Comme à leur habitude, les autorités coloniales employèrent des méthodes infernales, consistant à entretenir en permanence des conflits entre les grandes tribus influentes, ce qui constitue une constante de la politique française, surtout que les populations des régions sahariennes considéraient les Français comme des impies qu'il fallait combattre et chasser de leur pays.

Le facteur religieux apparaît donc comme étant l'une des causes principales du déclenchement de leur révolte surtout que le prédicateur Ahmed Ben Aïch appelait à lutter contre les Français.

Le facteur social intervient donc au premier degré dans la politique de la France qui consiste à saper l’unité des tribus en tentant de les monter les unes contre les autres notamment celles ayant une influence étendue.

En effet, la région était marquée par l'autorité excessive exercée par le caïd Boulakhras Bengana sur les populations de la région ;   la France lui laissait le champ libre allant jusqu’à le soutenir par tous les moyens pour  asseoir par la force son autorité sur les régions sahariennes.

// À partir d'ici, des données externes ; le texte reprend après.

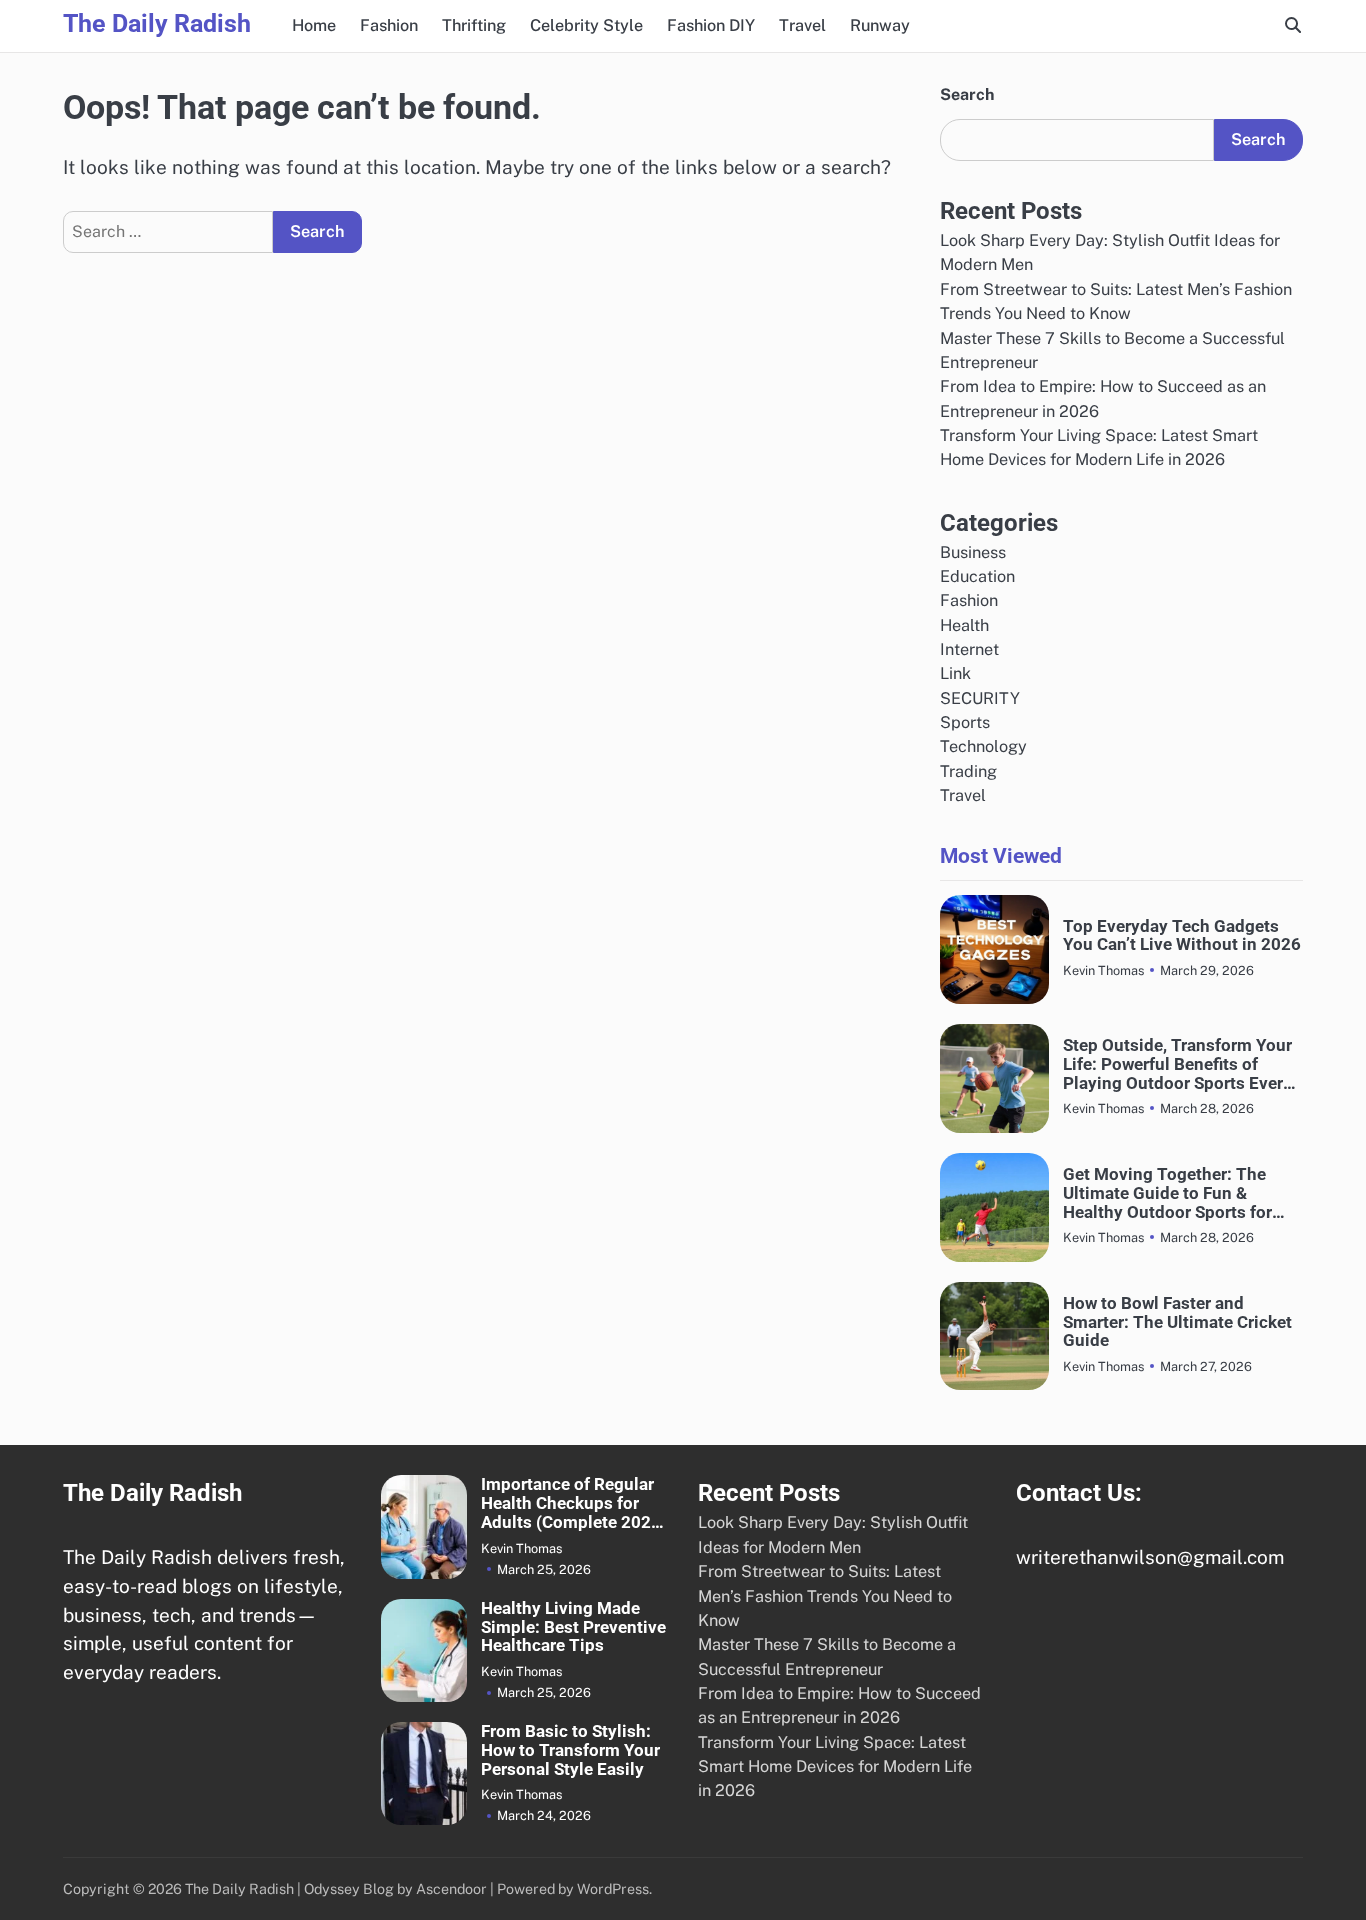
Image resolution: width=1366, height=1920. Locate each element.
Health (964, 625)
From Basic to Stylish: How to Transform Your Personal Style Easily (570, 1750)
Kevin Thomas (1103, 970)
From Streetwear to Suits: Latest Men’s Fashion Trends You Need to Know (825, 1596)
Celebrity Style (586, 25)
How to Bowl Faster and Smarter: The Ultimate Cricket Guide (1177, 1322)
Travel (802, 25)
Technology (983, 746)
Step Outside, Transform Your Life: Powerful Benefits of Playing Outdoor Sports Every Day (1177, 1064)
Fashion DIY (711, 25)
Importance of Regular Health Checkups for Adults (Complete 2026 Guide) (571, 1503)
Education (977, 576)
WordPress (613, 1888)
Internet (969, 649)
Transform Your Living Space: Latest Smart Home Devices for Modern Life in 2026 (835, 1767)
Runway (880, 25)
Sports (965, 722)
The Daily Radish (157, 23)
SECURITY (980, 698)
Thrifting (474, 25)
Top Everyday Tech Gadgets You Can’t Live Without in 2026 (1182, 936)
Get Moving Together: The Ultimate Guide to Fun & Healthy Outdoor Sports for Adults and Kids (1167, 1193)
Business (973, 552)
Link (955, 673)
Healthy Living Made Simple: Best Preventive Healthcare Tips (573, 1627)
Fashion (389, 25)
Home (314, 25)
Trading (968, 771)
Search (967, 94)
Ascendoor (451, 1888)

Cependant, il rencontra l'opposition des Ouled Bouzid, habitants l'oasis El Amiri,  qui eurent le mérite d'affronter l'ennemi français avec ses partisans parmi les gens de Bengana avec à leur tête le caïd Boulakhras.

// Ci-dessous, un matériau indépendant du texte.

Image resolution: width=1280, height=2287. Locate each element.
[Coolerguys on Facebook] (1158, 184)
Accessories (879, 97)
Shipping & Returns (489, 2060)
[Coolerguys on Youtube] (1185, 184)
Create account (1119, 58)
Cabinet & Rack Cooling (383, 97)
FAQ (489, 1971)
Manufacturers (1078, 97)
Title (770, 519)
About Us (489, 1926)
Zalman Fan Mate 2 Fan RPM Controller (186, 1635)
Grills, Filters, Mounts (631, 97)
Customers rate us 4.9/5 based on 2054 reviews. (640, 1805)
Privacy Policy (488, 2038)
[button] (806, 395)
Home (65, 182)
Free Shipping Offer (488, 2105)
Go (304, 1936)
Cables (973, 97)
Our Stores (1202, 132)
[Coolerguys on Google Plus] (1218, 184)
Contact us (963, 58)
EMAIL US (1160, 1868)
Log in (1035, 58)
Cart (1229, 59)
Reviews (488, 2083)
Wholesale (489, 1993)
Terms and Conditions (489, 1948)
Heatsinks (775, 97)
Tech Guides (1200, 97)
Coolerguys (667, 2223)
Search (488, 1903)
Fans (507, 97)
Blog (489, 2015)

Sur le plan économique, l’une des causes fut l'augmentation par l'administration française des impôts dont la collecte était confiée au caïd Boulakhras lequel opprimait les populations et les traitaient avec une dureté inégalée ; ce qui les poussa à s'unir autour de Yahia Ben Mohammed et son prédicateur Cheikh Ahmed Ben Aïch.

    Les étapes de la résistance des habitants de l'oasis El Amiri

Plusieurs étapes ont marqué cette révolte populaire:

Première étape : début de la résistance

La tyrannie du caïd Boulakhras contribua à l'embrasement de la révolte et son déclenchement surtout après que Cheikh Mohammed Yahia Ben Mohamed eut refusé de se conformer aux ordres de Boulakhras lequel l'avait convoqué à Biskra, son lieu de résidence. Il craignait de subir le même sort que son frère le cadi Messaoud qui fut assassiné par Boulakhras.

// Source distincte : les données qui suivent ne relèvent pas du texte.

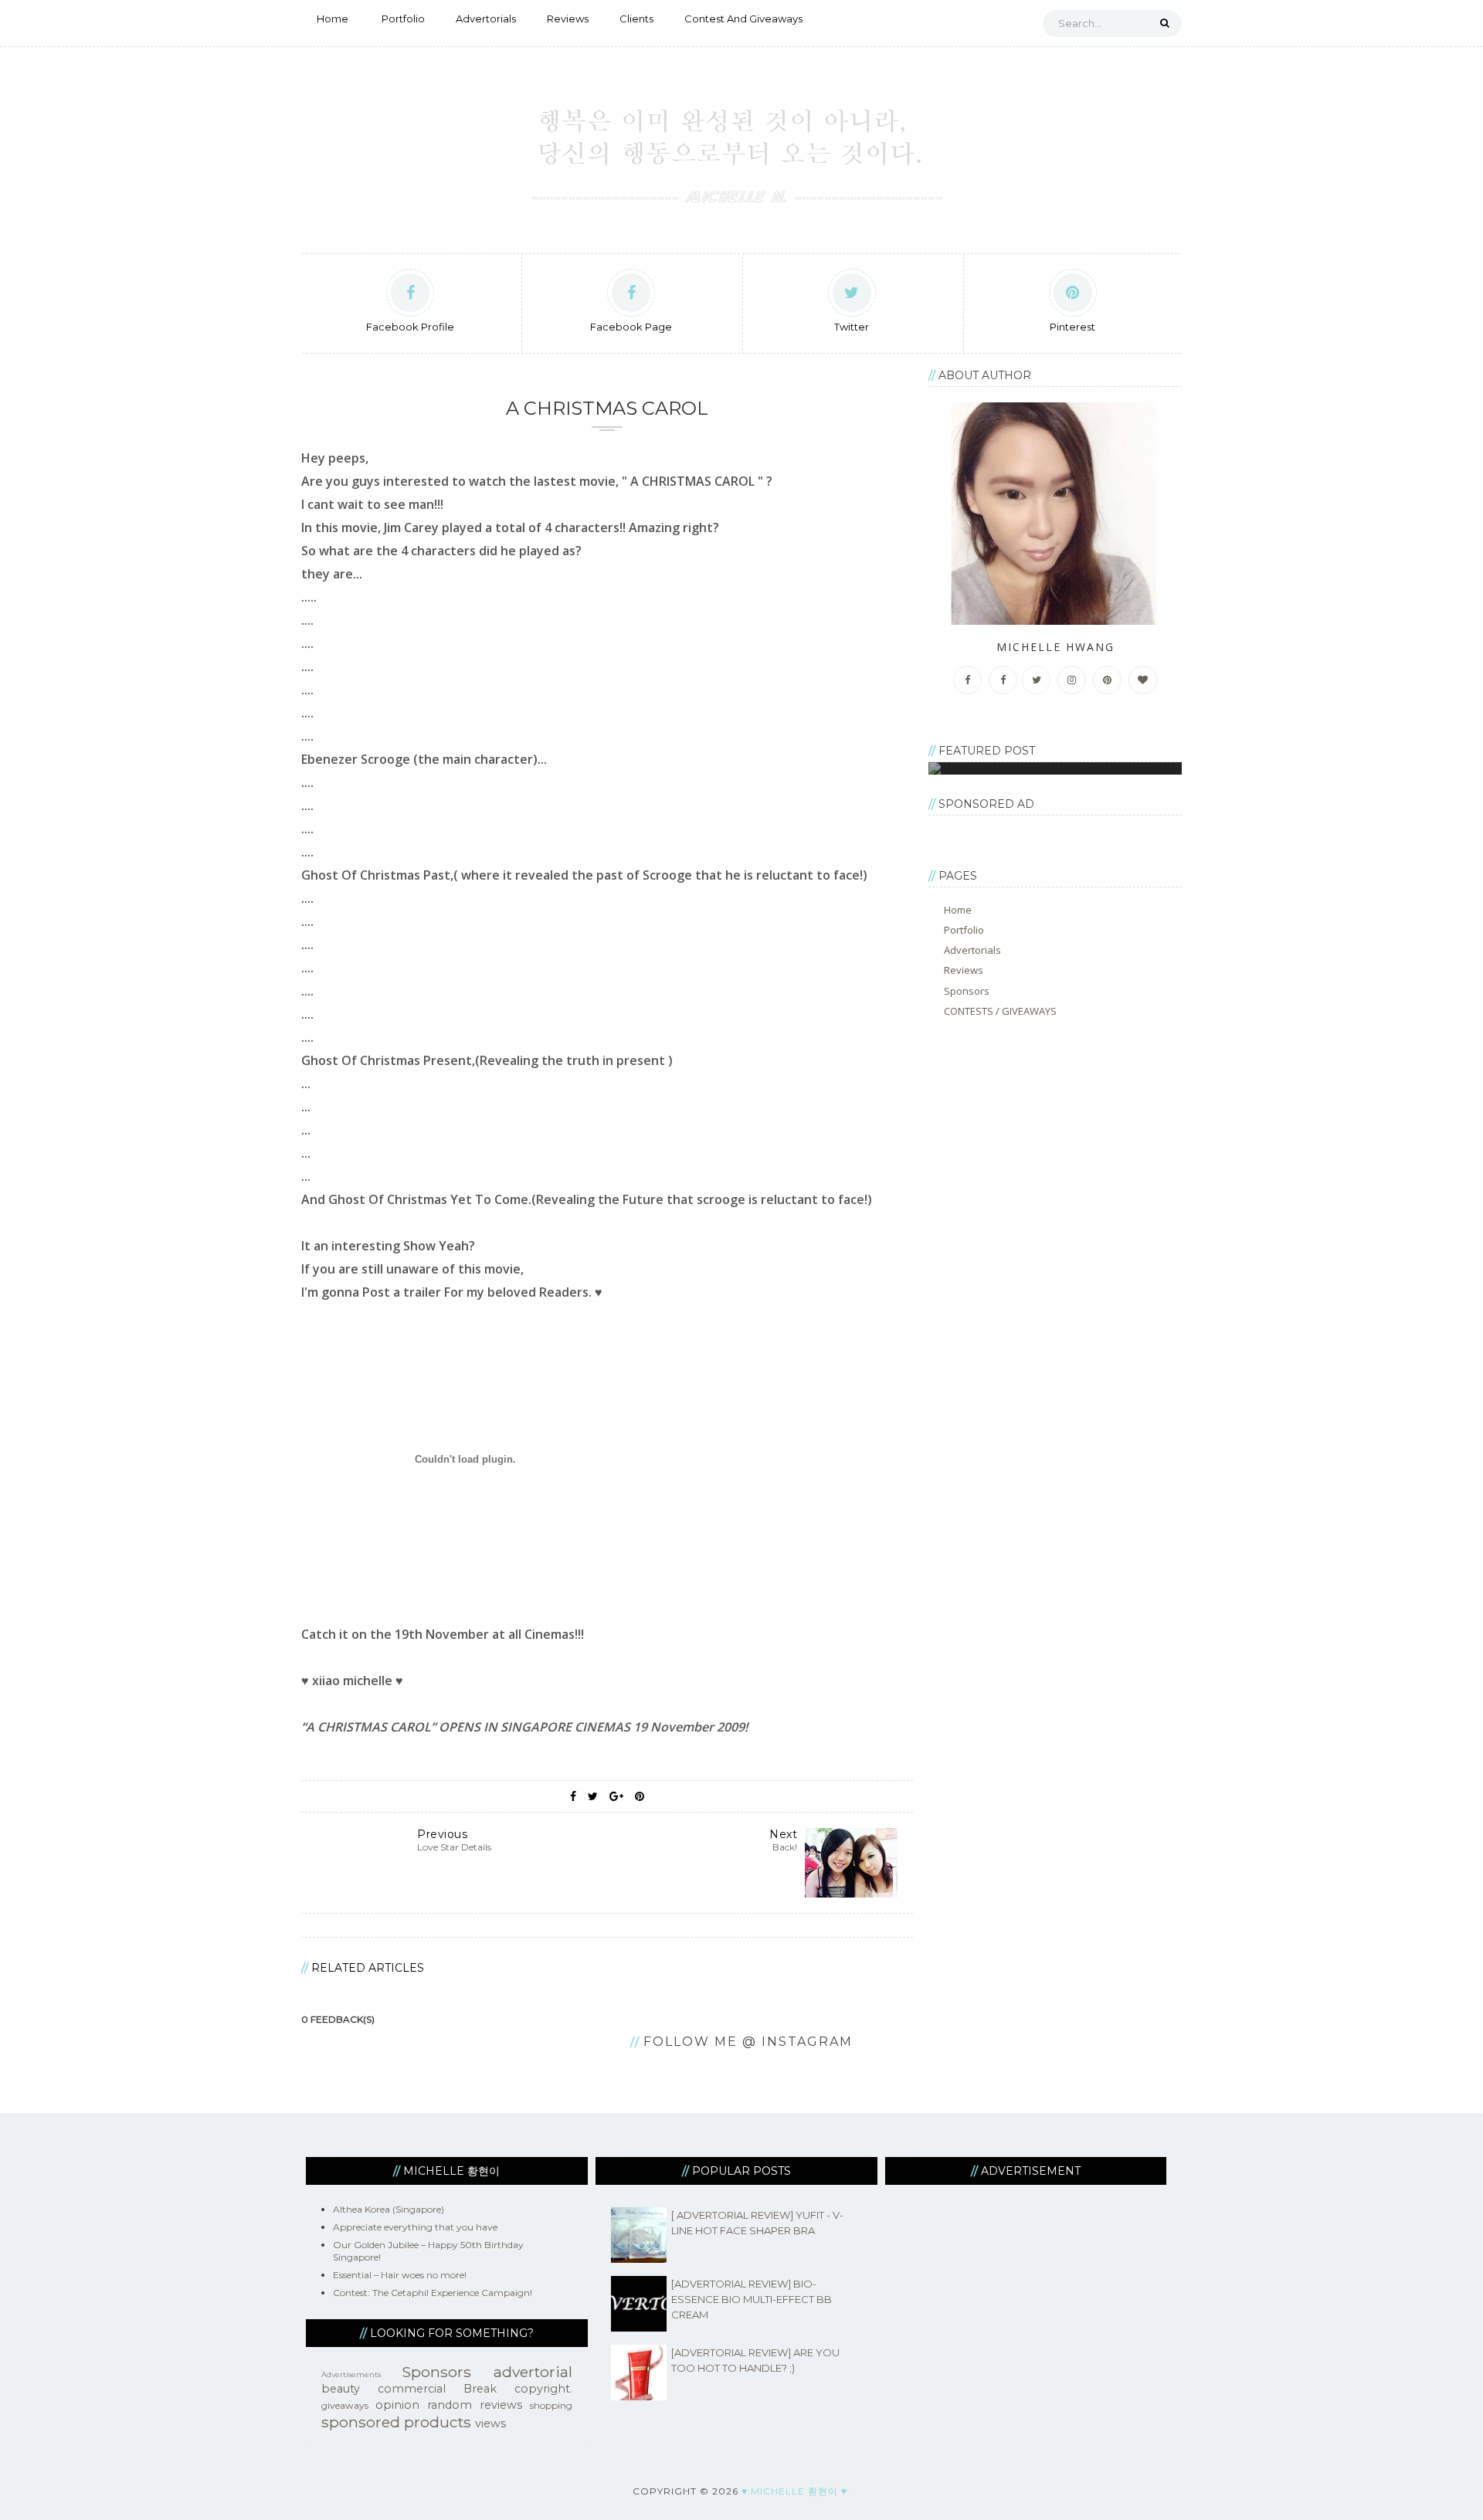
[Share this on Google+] (616, 1796)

D'autre part, les tribus des Ouled Bouzid avaient rejeté l'ordre de Boulakhras avec lequel elles étaient en conflit permanent  de lui livrer Cheikh Mohamed Yahia Ben Mohamed, surtout que Boulakhras avait insisté auprès du gouverneur à Zéribet el Oued sur la nécessité de son arrestation.

Un ordre écrit fut émis dans ce sens le 29 novembre 1875 mais ne fut pas exécuté. Cheikh  Mohamed Yahia Ben Mohamed, convaincu de la nécessité de se présenter à la convocation, se présenta à Biskra et rencontra le caïd Boulakhras sans être arrêté par le gouverneur de Biskra, Gelize.

A son retour auprès des Ouled Bouzid, il les convainquit de la nécessité de proclamer le dijhad et de laisser de côté leurs dissensions marginales. Il trouva en Cheikh Ahmed Ben Aïch, présent à l'oasis, la force morale qui réussit à mobiliser les habitants pour déclarer la guerre sainte contre les Français. C'est ainsi que l'oasis El Amiri et les régions avoisinantes s'embrasèrent.

 Deuxième étape : Réactions des Français à l’égard de  cette résistance

 Le gouverneur de Biskra était informé de cette révolte et connaissait  ceux qui l'animaient. Pour cela,  il vit qu'il était de l'intérêt de la France de remédier à la situation avant qu'elle ne prenne de l'ampleur dans ces régions sahariennes. La méthode appliquée par les autorités coloniales consista alors, par toutes sortes de manœuvres, à diviser les rangs des insurgés, en se basant sur les scissions provoquées dans les rangs des Ouled Bouzid et ce, en envoyant un émissaire les informer qu’ à travers leurs idées destructrices, les deux chouyoukhs Mohamed Yahia et Ben Aïch entraînaient les tribus des Baouazid à leur perte.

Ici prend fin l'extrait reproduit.